What Happened To Make Wasm Stack Detection Fail?
While I haven't dug into all the details, the basic understanding is Emscripten jumped to a new version of Clang, which had a new extension model. Emscripten could then integrate more deeply in the compilation process. So instead of just getting a blob of output from the compiler and transforming it after-the-fact, they could add more intelligence to the code generation process.
The biggest obvious feature we got is that if your browser doesn't have shared memory or threads, the workaround build got a lot better and faster. The new method was "Bsyncify" (an update of an older deprecated technique called "Asyncify") that leapfrogged the Emterpreter to the point they deprecated it entirely. It actually was not hard to get this workaround build tweaked and going, but missing features in the threaded build kept us using the old emscripten SDK for threading until those were sorted.
Fortunately: the threading features were added. Unfortunately: after those feature kicked in, the resulting build didn't then run at all. (And also unfortunately, debugging this stuff isn't easy.)
That's when I found out our problem turned out to be related to how Rebol detected stack overflow conditions. And stack overflow errors turn out to be a tricky topic that is misunderstood by many programmers.
Once A Stack Overflow Happens, You Are Hosed
C programmers know that a stack overflow error is not recoverable. (Or at least, they should know.) But people using other languages are under the impression that they can catch them and do something meaningful, when they cannot do so in any general sense:
Sensibly, Rebol didn't try to install strange hooks to let C code badly "recover" from an actual stack overflow error.

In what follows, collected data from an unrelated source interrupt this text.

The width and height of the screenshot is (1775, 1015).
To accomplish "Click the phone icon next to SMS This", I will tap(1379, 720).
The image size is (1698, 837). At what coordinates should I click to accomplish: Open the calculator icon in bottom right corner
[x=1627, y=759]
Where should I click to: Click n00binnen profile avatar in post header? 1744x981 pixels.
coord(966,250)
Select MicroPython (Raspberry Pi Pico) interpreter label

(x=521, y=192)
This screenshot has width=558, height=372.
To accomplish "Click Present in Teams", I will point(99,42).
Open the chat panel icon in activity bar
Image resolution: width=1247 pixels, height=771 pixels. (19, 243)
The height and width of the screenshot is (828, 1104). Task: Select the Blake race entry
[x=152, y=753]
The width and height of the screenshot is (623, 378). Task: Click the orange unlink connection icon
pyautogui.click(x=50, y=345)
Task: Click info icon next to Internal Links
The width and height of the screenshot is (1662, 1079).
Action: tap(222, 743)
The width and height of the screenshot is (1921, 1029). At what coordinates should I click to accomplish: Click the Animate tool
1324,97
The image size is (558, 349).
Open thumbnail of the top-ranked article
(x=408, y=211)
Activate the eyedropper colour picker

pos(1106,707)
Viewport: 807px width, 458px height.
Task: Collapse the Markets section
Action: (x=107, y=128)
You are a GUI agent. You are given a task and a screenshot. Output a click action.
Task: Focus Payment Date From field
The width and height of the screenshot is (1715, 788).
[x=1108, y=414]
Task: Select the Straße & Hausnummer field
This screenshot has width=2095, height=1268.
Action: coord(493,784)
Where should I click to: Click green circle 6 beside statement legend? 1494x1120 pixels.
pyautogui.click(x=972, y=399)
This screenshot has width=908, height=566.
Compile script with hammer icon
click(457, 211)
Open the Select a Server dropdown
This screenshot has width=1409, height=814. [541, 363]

It tried to conservatively guess about how close you probably were to the stack's limit...and pre-emptively generated an error. On most people's machines, this was good enough to not crash the interpreter, but give you an error:
>> foo: func [] [foo]
>> foo
** Internal Error: Stack overflow
Though "recovery" has all the same problems you can see in the JavaScript question I ask. A lot of what people experience as "Rebol the language" is written in Rebol. You don't know what mezzanine might have crashed, and if crashing that has left the system in an unstable or unusable state. Bulletproofing all of the system against this...is hard.
Well, There's Some of the Motivation
Early tinkering has been promising...though this really does muck with the primordial debugger. But it's good to have that debugger in there so that it doesn't get lost in the shuffle while considering this.
One thing about Stackless Python is seeing how they use pluggable evaluator functions which can become part of the stackless approach. That's good, because this ties into how we can have a stackless parse. Previously it might have been seen as bad that Ren-C was roping in the frame system used by the evaluator and debugger for each PARSE recursion due to inefficiency and eating more stack--but this should address any concerns from that.